Hereditary hemorrhagic telangiectasia is manifested by telangiectasia (small vessel malformations) and arteriovenous malformations (large vessel malformations). Liver involvement is common in hereditary hemorrhagic telangiectasia, but the majority of individuals are asymptomatic. Overall, 10% of individuals can present with clinical findings that result from portal hypertension, biliary disease, or high-output heart failure.17
Hepatic arteriovenous malformations can be seen in 50% to 75% of individuals, whereas telangiectasias are less commonly seen.18
Livers are generally not biopsied in cases of known hereditary hemorrhagic telangiectasia because of the risk of bleeding. However, some cases undergo liver biopsy because imaging studies show lesions in individuals without a known diagnosis of hereditary hemorrhagic telangiectasia. Histologically, arteriovenous malformations are characterized by large caliber vessels with abnormal thick fibromuscular walls and direct shunts between portal arterioles and veins. These shunts can lead to focal nodular hyperplasias, which are the most common mass lesions found in patients with hereditary hemorrhagic telangiectasia. Histologically, the focal nodular hyperplasias are similar to those in the sporadic setting.19
Other vascular lesions are telangiectasias. These lesions can be focal microscopic collections of dilated inter-anastomosing vessels in the portal tracts, with sinusoidal dilation at the periphery (Fig. 21.5
). In other cases, the telangiectasias can be large and mass forming. Mass-forming lesions are characterized by interanastomosing vascular channels that in some areas can show direct connections to the portal veins (Fig. 21.6
). The lesion is composed of thin-walled vascular channels that are lined by bland endothelium with a very low or absent proliferative rate. The channels can dissect into the hepatic parenchyma, leaving intact portal tracts and hepatic lobules. The hepatic lobules can also show sinusoidal dilation and mild hyperplasia but do not show well-defined regenerative nodules. Focal hemorrhage with fibrosis and hemosiderin-laden macrophages are often seen within larger telangiectasias. Hepatocellular carcinomas have also been reported.20
Figure 21.5 Liver involvement in hereditary hemorrhagic telangiectasia (HHT). Arteriovenous malformation in HHT characterized by dilated vessels with thick fibromuscular walls and direct shunts between portal arterioles and veins.

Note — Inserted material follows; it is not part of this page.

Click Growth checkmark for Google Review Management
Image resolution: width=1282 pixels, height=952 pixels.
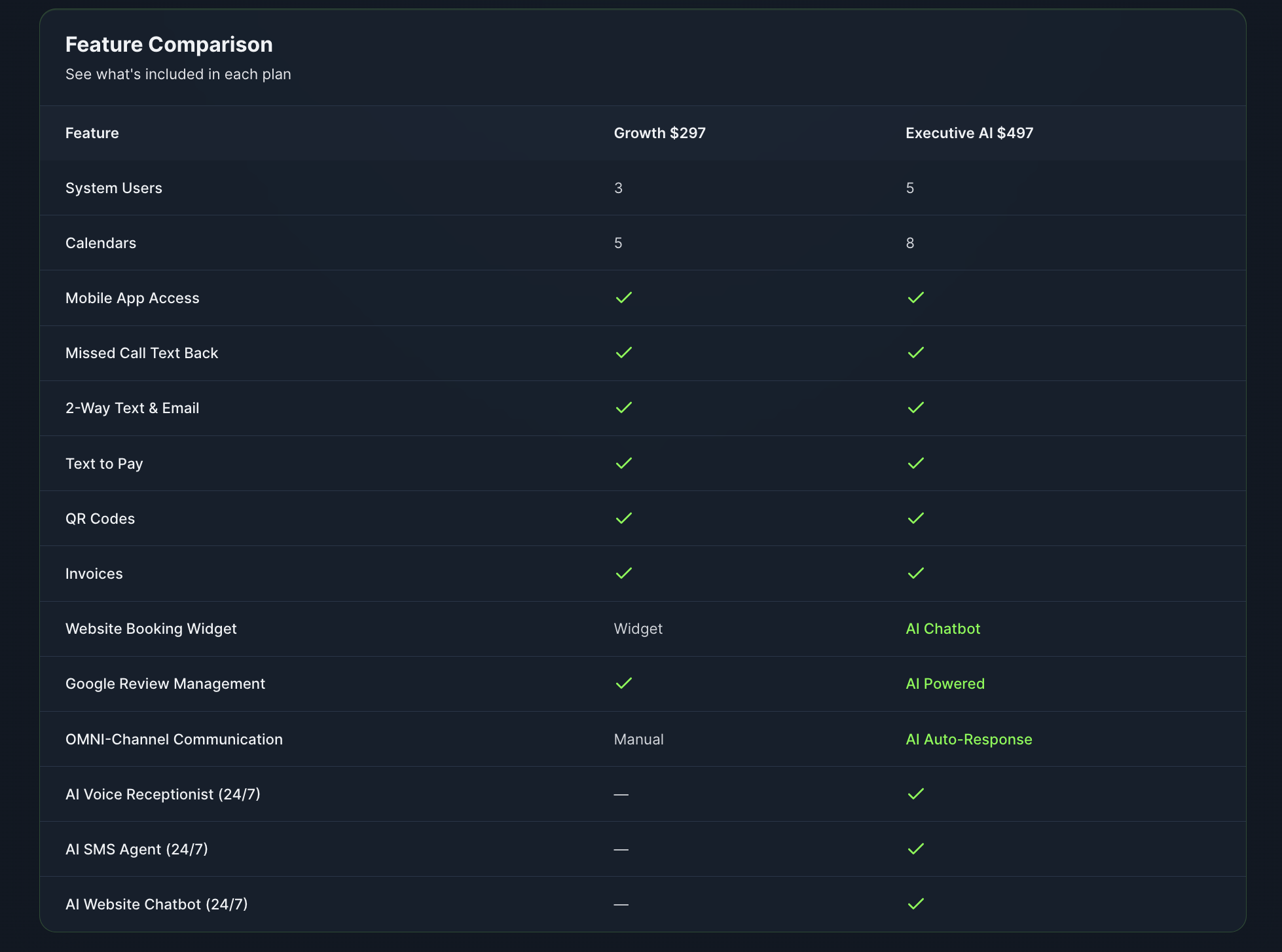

Figure 21.6 Mass-forming telangiectasia in hereditary hemorrhagic telangiectasia. The lesion is characterized by interanastomosing vessels connected directly with the portal veins.
Hereditary hemorrhagic telangiectasia is usually managed conservatively, but liver transplantation is used in cases with cardiac failure, liver failure, massive biliary necrosis, or severe portal hypertension. Vascular abnormalities and lesions, such as arteriovenous malformations, intrahepatic shunts, hemangioma, hemorrhagic foci, ischemic liver and biliary necrosis, and peliosis, are universally identified in the explants (Fig. 21.7
). The explanted livers show a range of findings, but commonly include nodular regenerative hyperplasia (in noncirrhotic livers), focal nodular hyperplasia, arteriovenous malformations, and telangiectasias. Advanced fibrosis or cirrhosis is seen up to one-third of patients.21
Figure 21.7 A liver explant of hereditary hemorrhagic telangiectasia shows patchy red telangiectasias.